Curly Comrades: Unpacking a Sophisticated APT Group Targeting Geopolitical Hotbeds

The "Curly Comrades" Threat Actor

• 🎯 The "Curly Comrades" APT group, identified by Bitdefender, targets regions geopolitically situated between Russia and Europe.
• 💡 The group's name is derived from their frequent use of curl.exe and their technique of hijacking COM objects for persistence.
• 💰 Their primary motivation appears to be long-term data exploitation, indicating sophisticated espionage activities.

Technical Sophistication and Persistence

• 🧩 A core tool used is the Mukor agent, written in .NET, which executes PowerShell and employs a novel activation method.
• ⚙️ Mukor agent hijacks .NET framework's COM handlers and utilizes a scheduled task triggered by system idle time for execution, making it highly stealthy.
• 🔍 This technique relies on the .NET JIT compilation process and a disabled-by-default scheduled task, making its activation unpredictable.
• 🌐 The group leverages a large network of legitimate, compromised websites as traffic, suggesting a broader infrastructure than initially observed.

Operational Tactics and Resilience

• 🔑 Initial access methods remain unknown, a common challenge in forensic investigations.
• 🔄 The group demonstrates a strong focus on proxying access and maintaining multiple backdoors, using tools like SSH and custom SOCKS servers.
• 📈 Resilience is a key trait, with the group employing various methods to regain access if detected and removed.
• 💻 There's a trend towards using legitimate, common binaries (living off the land) and abusing Remote Monitoring and Management (RMM) tools, rather than solely relying on custom malware.
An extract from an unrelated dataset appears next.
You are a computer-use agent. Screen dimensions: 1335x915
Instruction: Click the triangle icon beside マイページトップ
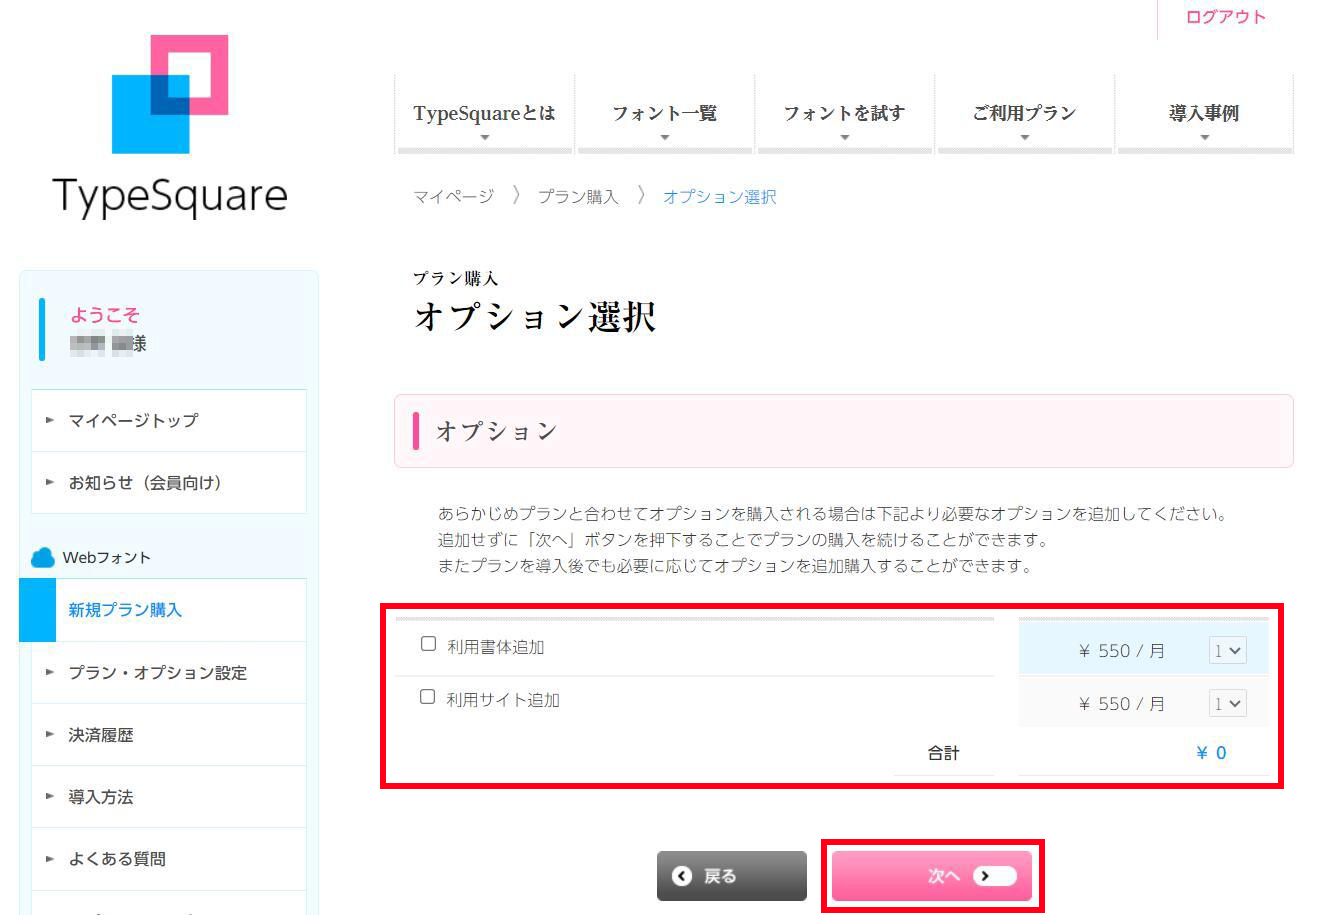click(49, 420)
Recommendations for Defense

• 🛡️ Organizations need EDR/XDR solutions to detect suspicious behavior and reduce attacker dwell time.
• 🧑‍💻 A properly staffed and trained Security Operations Center (SOC) or managed detection and response service is crucial for responding to alerts.
• 📚 Staying updated with the latest research on threat actor TTPs, especially living-off-the-land techniques and RMM abuse, is vital for effective defense.